───── Lehrtext

Betroffene von sexualisierter Gewalt beteiligen sich an einer Sammelklage gegen den deutschen Staat
Betroffene sexualisierter Gewalt stoßen häufig auf das Problem, dass sie ihre Ansprüche auf Entschädigungsleistungen und somit auf Anerkennung als Opfer von Gewalttaten gegen die sexuelle Selbstbestimmung nicht durchsetzen können. Verursacht wird dies durch die im deutschen Zivilrecht derzeit sowie in der Vergangenheit geltenden Verjährungsfristen. Gegen diese Regelung wollen wir gemeinsam vorgehen, bitte unterstützen sie uns, indem sie sich beteiligen.
Zur Erklärung
Vor dem 01.01.2002 (Inkrafttreten des sogenannten Schuldrechtsmodernisierungsgesetzes) galt eine regelmäßige Verjährungsfrist von 3 Jahren ab Kenntnis der anspruchsbegründenden Tatsachen, maximal bis zur Vollendung des 21. Lebensjahres der Betroffenen. Das Bürgerliche Gesetzbuch (BGB) sah insoweit zwar eine absolute Verjährungsfrist von 30 Jahren vor, dies jedoch ausschließlich für die allenfalls in Einzelfällen auftretende Konstellation, dass die Betroffenen von den an ihnen begangenen Taten und den Tatumständen keine Kenntnis hatten oder haben konnten. Diese Regelungen gelten auch heute noch für Taten, welche zum 01.01.2002 bereits verjährt waren.
Sämtliche Ansprüche, welche sich aus Straftaten gegen die sexuelle Selbstbestimmung ergeben, die vor dem 01.01.2002 begangen wurden, sind daher nach derzeitiger Gesetzeslage nicht mehr durchsetzbar. Ansprüche, die sich aus Taten ergeben, die nach dem 01.01.2002 begangen wurden, verjähren ebenfalls nach 3 Jahren; dies jedoch mit der Möglichkeit der Verjährungshemmung bis zur Vollendung des 21. Lebensjahres der Betroffenen. Dies bedeutet, dass die Verjährungsfristen für Betroffene, welche im Kindesalter sexualisierte Gewalt erleiden, spätestens mit Vollendung des 24. Lebensjahres enden. Ebenso werden die Verjährungsfristen gehemmt, soweit zwischen dem Betroffenen und dem Täter eine häusliche Gemeinschaft besteht bis diese beendet wird.

──────────
───── Quellenmaterial

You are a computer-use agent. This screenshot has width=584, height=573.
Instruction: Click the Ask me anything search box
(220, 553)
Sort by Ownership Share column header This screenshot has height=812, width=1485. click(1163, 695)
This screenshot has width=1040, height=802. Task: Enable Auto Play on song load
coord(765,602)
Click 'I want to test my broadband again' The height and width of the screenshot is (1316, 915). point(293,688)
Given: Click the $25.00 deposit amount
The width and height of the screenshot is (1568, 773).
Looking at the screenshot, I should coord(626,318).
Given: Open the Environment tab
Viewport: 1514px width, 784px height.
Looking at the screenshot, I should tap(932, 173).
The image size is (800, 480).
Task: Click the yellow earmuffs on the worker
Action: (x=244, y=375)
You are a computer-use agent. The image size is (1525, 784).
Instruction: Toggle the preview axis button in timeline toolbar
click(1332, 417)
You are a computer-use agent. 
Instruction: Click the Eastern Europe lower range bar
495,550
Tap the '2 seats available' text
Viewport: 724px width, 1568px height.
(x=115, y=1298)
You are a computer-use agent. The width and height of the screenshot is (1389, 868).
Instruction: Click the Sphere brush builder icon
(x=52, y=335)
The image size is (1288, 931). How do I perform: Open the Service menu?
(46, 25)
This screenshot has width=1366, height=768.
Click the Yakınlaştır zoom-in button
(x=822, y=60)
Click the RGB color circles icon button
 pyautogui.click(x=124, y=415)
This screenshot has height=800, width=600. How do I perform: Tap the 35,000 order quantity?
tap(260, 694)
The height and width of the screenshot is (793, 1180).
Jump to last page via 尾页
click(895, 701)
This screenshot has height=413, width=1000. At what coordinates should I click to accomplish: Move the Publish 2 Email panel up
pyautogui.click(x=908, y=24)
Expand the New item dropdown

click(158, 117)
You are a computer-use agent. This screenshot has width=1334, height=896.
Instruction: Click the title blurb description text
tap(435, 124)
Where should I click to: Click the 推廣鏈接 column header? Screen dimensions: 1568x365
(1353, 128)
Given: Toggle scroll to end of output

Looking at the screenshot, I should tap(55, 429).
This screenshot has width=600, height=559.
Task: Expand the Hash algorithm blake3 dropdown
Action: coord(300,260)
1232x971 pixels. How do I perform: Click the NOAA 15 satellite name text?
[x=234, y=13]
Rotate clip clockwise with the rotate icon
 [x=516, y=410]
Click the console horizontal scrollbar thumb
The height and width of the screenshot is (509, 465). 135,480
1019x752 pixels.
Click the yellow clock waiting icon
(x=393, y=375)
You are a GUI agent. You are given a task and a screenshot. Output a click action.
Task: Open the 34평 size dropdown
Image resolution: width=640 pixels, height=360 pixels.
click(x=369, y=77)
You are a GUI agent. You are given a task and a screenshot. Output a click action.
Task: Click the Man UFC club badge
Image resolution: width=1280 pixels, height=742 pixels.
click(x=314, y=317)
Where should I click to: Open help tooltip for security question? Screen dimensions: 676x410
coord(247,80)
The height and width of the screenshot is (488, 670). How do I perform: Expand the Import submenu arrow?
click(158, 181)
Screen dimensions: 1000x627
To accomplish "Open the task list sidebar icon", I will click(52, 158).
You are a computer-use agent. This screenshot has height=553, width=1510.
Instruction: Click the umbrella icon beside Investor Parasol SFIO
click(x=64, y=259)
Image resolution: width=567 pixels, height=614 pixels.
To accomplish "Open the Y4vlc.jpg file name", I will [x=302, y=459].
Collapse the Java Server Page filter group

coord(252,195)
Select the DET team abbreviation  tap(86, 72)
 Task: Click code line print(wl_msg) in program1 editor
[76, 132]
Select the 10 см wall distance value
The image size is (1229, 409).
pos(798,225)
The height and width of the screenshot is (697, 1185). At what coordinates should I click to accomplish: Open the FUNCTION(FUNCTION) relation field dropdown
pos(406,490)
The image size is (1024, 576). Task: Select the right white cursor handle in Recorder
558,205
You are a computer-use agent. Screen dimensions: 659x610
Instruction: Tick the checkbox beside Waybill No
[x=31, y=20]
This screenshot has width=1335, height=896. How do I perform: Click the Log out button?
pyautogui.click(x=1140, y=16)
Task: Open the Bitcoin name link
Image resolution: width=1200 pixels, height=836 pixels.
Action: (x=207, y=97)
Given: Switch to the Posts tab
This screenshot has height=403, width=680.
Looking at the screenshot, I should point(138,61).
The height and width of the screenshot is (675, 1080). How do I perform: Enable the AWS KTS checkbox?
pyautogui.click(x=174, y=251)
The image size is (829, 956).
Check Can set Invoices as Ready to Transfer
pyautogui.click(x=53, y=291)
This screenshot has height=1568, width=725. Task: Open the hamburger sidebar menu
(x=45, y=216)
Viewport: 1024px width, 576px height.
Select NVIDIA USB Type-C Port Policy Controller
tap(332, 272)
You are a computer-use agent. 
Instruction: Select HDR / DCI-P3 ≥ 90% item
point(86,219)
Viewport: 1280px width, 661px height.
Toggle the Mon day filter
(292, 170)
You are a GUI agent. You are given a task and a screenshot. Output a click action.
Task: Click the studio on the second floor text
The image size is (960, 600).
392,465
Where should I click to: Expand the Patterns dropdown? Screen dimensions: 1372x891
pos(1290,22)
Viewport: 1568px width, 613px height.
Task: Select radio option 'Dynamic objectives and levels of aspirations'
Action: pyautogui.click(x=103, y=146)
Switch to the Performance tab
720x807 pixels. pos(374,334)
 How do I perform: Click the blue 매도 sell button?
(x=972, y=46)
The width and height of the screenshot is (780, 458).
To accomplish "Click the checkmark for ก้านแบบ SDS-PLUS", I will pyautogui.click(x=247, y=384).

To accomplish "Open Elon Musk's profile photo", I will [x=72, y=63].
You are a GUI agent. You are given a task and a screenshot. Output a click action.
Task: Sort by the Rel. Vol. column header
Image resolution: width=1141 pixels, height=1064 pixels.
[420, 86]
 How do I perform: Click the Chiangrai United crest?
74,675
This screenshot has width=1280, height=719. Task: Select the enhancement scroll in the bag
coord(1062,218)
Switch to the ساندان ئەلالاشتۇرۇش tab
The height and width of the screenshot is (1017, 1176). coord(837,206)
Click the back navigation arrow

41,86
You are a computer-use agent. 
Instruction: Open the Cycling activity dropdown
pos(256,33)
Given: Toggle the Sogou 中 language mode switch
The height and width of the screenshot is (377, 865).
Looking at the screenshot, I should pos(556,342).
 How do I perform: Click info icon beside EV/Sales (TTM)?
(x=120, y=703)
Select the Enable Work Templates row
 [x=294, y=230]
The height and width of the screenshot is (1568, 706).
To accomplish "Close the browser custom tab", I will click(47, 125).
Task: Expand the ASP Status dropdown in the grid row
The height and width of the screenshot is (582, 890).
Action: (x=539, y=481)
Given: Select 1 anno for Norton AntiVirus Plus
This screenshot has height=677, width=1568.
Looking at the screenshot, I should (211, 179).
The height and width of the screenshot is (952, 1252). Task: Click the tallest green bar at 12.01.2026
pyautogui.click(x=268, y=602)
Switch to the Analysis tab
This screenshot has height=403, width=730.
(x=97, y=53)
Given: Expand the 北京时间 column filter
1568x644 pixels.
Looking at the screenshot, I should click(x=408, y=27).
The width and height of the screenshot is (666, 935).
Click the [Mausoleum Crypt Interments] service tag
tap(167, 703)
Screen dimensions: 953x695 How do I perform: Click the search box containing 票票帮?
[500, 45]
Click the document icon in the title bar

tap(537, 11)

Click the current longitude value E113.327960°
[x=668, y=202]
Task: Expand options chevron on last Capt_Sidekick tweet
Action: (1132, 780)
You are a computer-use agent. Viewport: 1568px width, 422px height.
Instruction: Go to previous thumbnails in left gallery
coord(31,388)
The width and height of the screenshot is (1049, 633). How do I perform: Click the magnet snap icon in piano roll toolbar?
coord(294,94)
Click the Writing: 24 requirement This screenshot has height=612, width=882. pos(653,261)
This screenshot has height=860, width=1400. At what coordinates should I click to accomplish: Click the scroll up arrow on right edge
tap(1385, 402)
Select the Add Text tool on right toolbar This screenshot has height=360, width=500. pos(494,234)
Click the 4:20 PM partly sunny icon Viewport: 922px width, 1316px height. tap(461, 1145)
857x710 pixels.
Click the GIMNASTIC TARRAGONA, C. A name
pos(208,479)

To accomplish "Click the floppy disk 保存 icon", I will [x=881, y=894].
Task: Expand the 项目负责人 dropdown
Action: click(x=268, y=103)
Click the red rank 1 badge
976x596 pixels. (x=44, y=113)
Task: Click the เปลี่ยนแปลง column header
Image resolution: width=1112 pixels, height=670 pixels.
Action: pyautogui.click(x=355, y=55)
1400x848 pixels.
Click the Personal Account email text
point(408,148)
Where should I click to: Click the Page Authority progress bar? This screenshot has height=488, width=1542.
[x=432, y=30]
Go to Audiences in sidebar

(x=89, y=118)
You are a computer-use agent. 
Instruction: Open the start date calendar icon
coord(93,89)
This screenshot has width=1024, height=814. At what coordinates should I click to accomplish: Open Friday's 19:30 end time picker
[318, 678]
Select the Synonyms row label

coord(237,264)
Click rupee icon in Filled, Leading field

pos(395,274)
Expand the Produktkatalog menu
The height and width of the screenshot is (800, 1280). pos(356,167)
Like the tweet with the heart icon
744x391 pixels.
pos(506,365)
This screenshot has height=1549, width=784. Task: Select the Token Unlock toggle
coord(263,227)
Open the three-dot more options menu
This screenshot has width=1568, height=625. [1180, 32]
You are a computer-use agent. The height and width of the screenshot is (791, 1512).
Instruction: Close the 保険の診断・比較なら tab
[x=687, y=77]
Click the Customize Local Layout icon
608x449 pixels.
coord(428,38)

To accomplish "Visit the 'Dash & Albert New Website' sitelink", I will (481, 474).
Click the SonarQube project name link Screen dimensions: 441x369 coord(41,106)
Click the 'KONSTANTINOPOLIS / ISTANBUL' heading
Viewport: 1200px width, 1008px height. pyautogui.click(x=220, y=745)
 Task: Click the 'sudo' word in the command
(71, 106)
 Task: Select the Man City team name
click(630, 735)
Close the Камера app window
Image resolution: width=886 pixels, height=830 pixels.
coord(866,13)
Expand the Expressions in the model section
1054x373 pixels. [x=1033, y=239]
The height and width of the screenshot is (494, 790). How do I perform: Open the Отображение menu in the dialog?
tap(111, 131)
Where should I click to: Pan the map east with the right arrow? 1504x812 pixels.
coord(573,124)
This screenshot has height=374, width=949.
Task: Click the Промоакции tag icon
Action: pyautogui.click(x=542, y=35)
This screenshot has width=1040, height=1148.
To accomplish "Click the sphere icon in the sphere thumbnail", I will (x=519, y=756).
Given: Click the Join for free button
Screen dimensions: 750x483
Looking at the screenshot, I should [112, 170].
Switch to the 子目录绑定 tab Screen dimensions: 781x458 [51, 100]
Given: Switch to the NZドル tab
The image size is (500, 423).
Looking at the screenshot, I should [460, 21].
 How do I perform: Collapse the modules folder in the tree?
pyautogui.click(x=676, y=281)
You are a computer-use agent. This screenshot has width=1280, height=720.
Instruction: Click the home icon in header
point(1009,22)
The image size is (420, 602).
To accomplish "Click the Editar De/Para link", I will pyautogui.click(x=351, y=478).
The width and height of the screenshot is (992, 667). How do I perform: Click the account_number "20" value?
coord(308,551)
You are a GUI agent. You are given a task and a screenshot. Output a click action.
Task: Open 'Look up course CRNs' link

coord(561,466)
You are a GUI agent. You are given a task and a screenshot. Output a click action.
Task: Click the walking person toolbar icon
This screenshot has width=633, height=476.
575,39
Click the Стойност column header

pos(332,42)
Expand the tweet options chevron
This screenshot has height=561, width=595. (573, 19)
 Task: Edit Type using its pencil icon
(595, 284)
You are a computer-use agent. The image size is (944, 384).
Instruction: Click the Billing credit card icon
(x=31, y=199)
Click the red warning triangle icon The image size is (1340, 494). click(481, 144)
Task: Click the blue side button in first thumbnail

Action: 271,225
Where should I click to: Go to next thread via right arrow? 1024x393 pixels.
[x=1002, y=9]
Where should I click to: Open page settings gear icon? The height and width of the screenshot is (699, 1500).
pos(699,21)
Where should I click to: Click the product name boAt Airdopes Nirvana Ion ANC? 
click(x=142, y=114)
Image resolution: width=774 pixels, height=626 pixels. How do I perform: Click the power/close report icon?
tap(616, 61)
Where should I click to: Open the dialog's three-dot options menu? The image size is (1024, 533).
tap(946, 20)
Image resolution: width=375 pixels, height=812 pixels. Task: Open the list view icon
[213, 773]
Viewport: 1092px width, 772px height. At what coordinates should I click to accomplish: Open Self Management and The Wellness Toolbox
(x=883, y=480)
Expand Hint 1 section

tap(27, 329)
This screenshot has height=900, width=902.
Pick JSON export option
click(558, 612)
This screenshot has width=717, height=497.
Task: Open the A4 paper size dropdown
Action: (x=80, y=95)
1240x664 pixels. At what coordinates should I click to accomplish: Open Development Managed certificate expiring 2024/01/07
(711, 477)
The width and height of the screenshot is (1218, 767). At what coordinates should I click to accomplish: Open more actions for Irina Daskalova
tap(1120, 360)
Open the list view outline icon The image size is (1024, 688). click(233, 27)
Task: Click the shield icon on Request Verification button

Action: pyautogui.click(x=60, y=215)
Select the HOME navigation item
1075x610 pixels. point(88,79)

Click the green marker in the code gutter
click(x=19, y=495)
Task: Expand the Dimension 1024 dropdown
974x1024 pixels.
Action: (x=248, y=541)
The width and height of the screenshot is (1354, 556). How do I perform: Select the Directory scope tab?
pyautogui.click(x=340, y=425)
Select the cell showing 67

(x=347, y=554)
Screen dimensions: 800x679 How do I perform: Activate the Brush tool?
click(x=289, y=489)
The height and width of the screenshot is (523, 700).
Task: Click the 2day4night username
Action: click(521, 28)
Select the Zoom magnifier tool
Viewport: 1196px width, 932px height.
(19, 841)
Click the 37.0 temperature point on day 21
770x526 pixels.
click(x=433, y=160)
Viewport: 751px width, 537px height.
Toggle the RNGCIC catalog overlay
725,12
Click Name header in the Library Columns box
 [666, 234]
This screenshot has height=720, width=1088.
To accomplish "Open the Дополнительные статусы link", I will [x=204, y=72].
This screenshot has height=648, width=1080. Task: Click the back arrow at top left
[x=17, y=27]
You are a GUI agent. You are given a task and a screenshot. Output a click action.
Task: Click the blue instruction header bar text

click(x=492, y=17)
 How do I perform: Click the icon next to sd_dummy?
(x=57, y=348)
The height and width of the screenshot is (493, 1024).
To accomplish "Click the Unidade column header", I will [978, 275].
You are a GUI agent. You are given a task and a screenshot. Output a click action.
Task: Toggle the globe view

──────────

### Aufgabe
Mit Vollendung welches Lebensjahres enden laut dem Lehrtext bei Taten nach dem 01.01.2002 spätestens die Verjährungsfristen für Betroffene, die im Kindesalter sexualisierte Gewalt erleiden?

### Antwortbereich
Mit Vollendung des 24. Lebensjahres.